Exercise: Extend the blog post on the Second Amendment and gun bans at Starbucks and Toby Keith's restaurants, beginning right after its final sentence.

Document passage:

As of this morning my blog had 4,202 views for 159 blogs, an average of 26 views per blog. I have reached into at least 14 countries. Nice!
The second amendment to the US Constitution reads:
A well regulated Militia, being necessary to the security of a free State, the right of the people to keep and bear Arms, shall not be infringed.
Despite all the legalistic wrangling and NRA propaganda, questions remain. How can a militia be well regulated if there is no "roll call," no list of members? What well regulated militia does not know which weapons are in who's hands? When has the well regulated militia made an acceptable appearance in US history? It wasn't Shay's Rebellion. Was it the KKK riots in this post-Civil War era? The Birmingham church bombings? Post-Katrina shootings in New Orleans? Where will the next militia action be? Will it be similar to the Crimea incursions? Will it be in Texas or Arizona's Maricopa County? Will the "well regulated" aspects be provided by county sheriffs?
Following is my 2nd highest-rated blog:

So the CEO of Starbucks "asks" patrons to leave their guns at home and gets pandering-pundit-patter about what a brave man he is. His workers are directed by company policy to serve the gun crowd politely. Screw him. Toby Keith, the United States Uber Alles Nashville-type country star bans guns in his restaurants, totally playing against type. God Bless him. Here's a link to the story.
My parents, conservative Reagan-loving Southern Baptists, would have called Starbucks "a rough place" and warned against going there because, in their world, decent eating and drinking establishments don't have guns or threatening feelings in the air.
This, to me, provides a parable, but parables must have endings that teach a lesson. And must not this parable end with the "good son" (prissy Starbucks) getting the short end of the stick while the "prodigal son" (Toby Keith) wins all the kudos?

Material supplied:

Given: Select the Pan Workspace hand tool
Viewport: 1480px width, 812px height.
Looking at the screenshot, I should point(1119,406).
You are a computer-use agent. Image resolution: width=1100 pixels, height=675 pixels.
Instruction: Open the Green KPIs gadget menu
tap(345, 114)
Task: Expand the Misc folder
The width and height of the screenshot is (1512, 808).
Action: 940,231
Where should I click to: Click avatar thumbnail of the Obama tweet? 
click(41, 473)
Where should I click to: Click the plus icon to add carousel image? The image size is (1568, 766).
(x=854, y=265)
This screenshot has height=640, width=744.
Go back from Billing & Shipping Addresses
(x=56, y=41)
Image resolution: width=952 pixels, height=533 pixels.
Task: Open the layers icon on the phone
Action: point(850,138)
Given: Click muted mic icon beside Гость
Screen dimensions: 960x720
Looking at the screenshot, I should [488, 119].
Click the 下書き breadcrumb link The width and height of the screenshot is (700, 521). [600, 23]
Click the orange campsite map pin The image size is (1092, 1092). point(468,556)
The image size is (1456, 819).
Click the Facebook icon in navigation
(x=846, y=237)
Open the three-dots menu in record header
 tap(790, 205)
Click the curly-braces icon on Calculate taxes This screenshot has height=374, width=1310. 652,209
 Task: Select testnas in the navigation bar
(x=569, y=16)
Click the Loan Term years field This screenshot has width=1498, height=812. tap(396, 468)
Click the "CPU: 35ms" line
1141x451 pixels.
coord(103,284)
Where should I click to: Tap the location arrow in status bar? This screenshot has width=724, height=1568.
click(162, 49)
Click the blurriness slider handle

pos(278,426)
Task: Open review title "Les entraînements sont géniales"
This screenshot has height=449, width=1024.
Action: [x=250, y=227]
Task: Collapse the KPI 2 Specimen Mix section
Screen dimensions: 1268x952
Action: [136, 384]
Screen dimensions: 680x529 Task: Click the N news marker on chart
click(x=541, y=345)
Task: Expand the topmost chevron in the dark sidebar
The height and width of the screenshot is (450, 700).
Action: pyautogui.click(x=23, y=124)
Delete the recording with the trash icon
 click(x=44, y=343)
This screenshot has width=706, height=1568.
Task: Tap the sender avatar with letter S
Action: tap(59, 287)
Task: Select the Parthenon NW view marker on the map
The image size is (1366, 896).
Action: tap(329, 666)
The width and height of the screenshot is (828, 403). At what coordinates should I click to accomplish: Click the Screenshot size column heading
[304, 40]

Task response:
Really, people. In every city I see a Starbucks I also see local coffee bars. You don't have to give up your lattes to take a stand! BOYCOTT STARBUCKS, specifically over the issue of guns. Send the message. Let Starbucks become havens for the type of person who wants more guns in our society, people who will sacrifice children for a poorly-conceived conception of the 1st Amendment's place in our Constitution.
Pass it on.

Wednesday, March 19, 2014

German Nazis lost WWII, but fascism won

I am thinking about a new approach to my blog and will relatively soon change to a new name - "Burl Dunn (something to be determined). I am able to access statistics back to June of 2013 and I have marked all my blogs that received 20 or more views - a rather humble "best of" figure for bloggers. However, I have received views in so many countries that I am a bit proud. Today the list is: US, Germany, Brazil, France, UK, Greece, Peru, Romania, and Venezuela. I remember China, Russia, and India, and Canada showing up from time to time. When my blog gets "hits" the blogs read span many months - my blog is not a daily thing for most readers. Perhaps the hits are in response to key search words; perhaps it is due to reposting. At any rate, here is the first of a few repostings:

Fascism, like socialism, is a word that cannot be strictly defined. It's more of a continuum and we are too far along the line in the wrong way. Let's trust Benito Mussolini, a true fascist, as to what fascism is.  I get this from  http://www.fordham.edu/halsall/mod/mussolini-fascism.asp

He said, "Fascism, the more it considers and observes the future and the development of humanity quite apart from political considerations of the moment, believes neither in the possibility nor the utility of perpetual peace. It thus repudiates the doctrine of Pacifism...
The foundation of Fascism is the conception of the State, its character, its duty, and its aim. Fascism conceives of the State as an absolute, in comparison with which all individuals or groups are relative, only to be conceived of in their relation to the State...
For Fascism, the growth of empire, that is to say the expansion of the nation, is an essential manifestation of vitality, and its opposite a sign of decadence."
And from http://www.publiceye.org/fascist/corporatism.html
"Fascism should more properly be called corporatism because it is the merger of state and corporate power."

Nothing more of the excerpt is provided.